This is how monarchies are supposed to work, not democracies.
Two comments regarding the Senate.
1. While it is "unfair" that small states get the same number of Senators as large states, I don't see it having any effect on our government. Most people point to the partisan bias of the two-senator small state bias but that in fact is incorrect. Actually, the smaller states are balanced by party. Currently, the ten smallest states have 10 Republican and 10 Democratic (or Democratic-caucusing) Senators. That balance has been maintained pretty much for the past twenty years or so. In addition, it's not clear to me that small states hold unfair leverage which they use for small state concerns. Are we passing legislation that is unfairly biased toward Vermont versus California, or Wyoming versus Texas? Not that I'm aware of. The divisions are partisan and national, not local and based on state size.

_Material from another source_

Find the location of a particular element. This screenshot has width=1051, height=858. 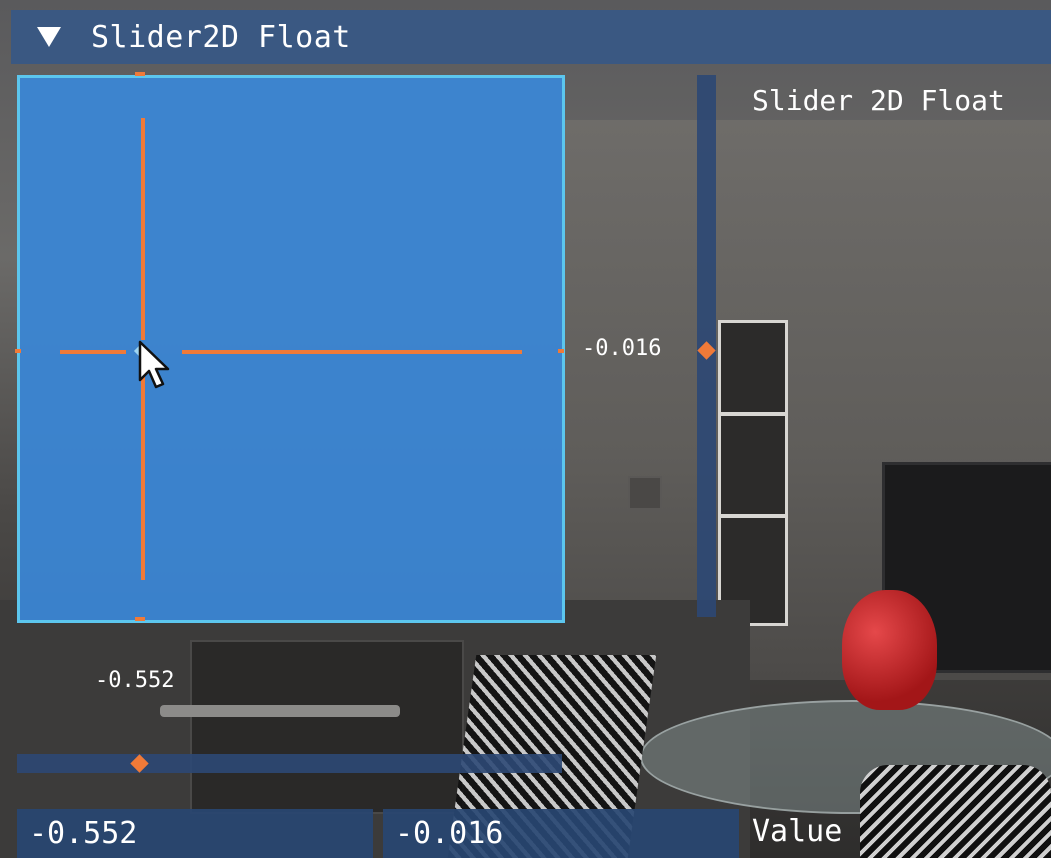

2. Nonetheless, the Senate is a problem and creates unnecessary obstacles for effective government. But I believe we can -- effectively -- get rid of the Senate, despite what you cite in part 1. And we can do that by giving each state equal suffrage in the Senate -- i.e., *none.* Each Senator would have a zero, or non-binding, vote in areas we choose. We could make the Senate more like the House of Lords, with something of an advisory role but with limited or no ability to block (or pass) legislation. We could consider retaining certain areas where Senators have an effective vote, such as for treaties and some (if not all) appointments. But for legislation? Nope, nothing.
That would seem to pass constitutional muster to me, even if it would demand a constitutional amendment for it to happen.
from Joseph Britt: " The task before us today is primarily a moral one, only very secondarily one of institutional reform. I would rather it were one we did not face, but as we Americans have gotten ourselves into this fix it will be up to us to move out of it, and forward." (posting at twitter about the above article)
It is all only moral, and ethical. That is the only important thing. The Politicians with a capital P who are our leadership in the communities, where the voters live, have to look at themselves in the mirror if they are not truthtelling. We have a complicated Senator, Senator Susan Collins, who is a lot deeper than non-Mainers know. This is not the person portrayed on SNL. There is a long tradition of independent thinking in Maine, maybe because we are stuck out there at the end of the country, all alone. People leave us alone, or used to. Senator Collins grew up in the far north, she is not easily scared by a bear in the back yard or a crowd of R in the Senate Chamber. Senator Olympia Snowe, and other current and past politicians in Maine do have common ground in many ways. Look to R and D crossing the aisle out of sight of the media, a la how to Get to Yes, an important Harvard U Mediation Project initiative. The 24/7 news cycle destroys morality by rushing to get more content which is then diluted into something called "cuisinart journalism." Great article, thank u!